(Collected data entries)
※

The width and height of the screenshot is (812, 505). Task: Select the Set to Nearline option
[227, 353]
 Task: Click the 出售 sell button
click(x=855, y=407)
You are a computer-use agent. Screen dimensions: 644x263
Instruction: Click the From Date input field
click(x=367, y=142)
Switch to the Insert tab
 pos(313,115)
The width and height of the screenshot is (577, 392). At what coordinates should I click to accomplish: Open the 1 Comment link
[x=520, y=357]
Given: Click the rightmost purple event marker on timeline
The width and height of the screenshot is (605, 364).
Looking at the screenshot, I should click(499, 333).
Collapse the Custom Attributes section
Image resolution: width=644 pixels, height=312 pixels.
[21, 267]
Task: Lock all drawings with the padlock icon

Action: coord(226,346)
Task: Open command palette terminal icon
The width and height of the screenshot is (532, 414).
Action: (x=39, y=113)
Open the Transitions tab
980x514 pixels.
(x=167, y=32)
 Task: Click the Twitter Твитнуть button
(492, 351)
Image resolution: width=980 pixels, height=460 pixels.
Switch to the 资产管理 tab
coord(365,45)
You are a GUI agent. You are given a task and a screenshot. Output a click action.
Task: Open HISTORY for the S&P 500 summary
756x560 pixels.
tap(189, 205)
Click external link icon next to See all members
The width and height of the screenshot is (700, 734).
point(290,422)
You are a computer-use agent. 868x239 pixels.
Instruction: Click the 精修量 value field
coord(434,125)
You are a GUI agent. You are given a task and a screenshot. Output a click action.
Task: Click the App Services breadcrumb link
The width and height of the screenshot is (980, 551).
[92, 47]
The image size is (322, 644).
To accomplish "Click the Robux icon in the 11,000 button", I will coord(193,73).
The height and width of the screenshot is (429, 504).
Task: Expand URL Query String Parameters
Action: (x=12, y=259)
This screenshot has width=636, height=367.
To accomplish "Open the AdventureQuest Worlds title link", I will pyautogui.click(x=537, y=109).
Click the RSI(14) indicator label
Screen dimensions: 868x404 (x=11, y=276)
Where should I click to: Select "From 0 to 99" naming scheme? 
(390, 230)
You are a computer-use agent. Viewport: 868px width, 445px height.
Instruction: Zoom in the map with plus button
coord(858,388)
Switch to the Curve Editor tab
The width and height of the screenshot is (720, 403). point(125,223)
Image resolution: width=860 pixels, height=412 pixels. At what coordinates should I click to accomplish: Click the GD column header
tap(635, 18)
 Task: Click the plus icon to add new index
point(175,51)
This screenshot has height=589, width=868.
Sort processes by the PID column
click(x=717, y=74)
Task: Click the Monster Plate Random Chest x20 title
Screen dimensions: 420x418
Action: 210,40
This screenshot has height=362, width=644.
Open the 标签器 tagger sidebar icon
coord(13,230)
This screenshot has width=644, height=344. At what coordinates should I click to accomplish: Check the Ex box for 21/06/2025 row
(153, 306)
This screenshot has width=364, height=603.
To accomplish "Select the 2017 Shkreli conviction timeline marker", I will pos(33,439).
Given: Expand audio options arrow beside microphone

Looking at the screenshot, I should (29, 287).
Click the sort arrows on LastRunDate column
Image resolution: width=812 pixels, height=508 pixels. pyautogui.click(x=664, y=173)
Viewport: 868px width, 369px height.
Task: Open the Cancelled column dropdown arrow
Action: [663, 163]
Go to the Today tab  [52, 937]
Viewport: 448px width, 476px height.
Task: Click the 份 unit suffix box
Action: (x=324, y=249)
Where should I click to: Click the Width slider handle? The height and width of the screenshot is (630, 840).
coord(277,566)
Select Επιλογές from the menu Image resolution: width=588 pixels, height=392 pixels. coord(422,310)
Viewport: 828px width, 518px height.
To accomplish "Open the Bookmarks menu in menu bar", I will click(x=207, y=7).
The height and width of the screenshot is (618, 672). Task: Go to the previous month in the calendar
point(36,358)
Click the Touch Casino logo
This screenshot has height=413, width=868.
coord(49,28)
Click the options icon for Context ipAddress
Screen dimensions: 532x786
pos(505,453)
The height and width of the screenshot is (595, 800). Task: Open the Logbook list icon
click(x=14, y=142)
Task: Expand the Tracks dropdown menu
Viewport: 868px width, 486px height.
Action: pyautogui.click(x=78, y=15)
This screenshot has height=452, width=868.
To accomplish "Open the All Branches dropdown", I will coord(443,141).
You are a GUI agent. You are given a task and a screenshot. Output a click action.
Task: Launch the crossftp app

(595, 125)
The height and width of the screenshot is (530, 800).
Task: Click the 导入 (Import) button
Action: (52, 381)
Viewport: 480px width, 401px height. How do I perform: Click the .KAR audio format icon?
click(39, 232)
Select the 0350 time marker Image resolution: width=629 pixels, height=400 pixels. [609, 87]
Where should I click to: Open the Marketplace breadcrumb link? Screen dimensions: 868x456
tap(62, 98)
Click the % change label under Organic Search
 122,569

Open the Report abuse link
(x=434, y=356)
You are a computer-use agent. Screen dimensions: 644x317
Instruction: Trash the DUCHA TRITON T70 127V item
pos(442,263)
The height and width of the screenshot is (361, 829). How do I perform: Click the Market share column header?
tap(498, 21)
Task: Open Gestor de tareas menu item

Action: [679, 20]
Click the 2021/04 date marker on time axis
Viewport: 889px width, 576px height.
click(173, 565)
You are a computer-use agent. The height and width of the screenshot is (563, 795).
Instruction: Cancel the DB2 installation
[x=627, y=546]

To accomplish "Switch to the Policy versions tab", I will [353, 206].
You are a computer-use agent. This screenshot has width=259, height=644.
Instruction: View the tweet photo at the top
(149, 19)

※

Task statement
Exactly one number is the answer: how many lines of the entries contain the string "marker".

Completed task
4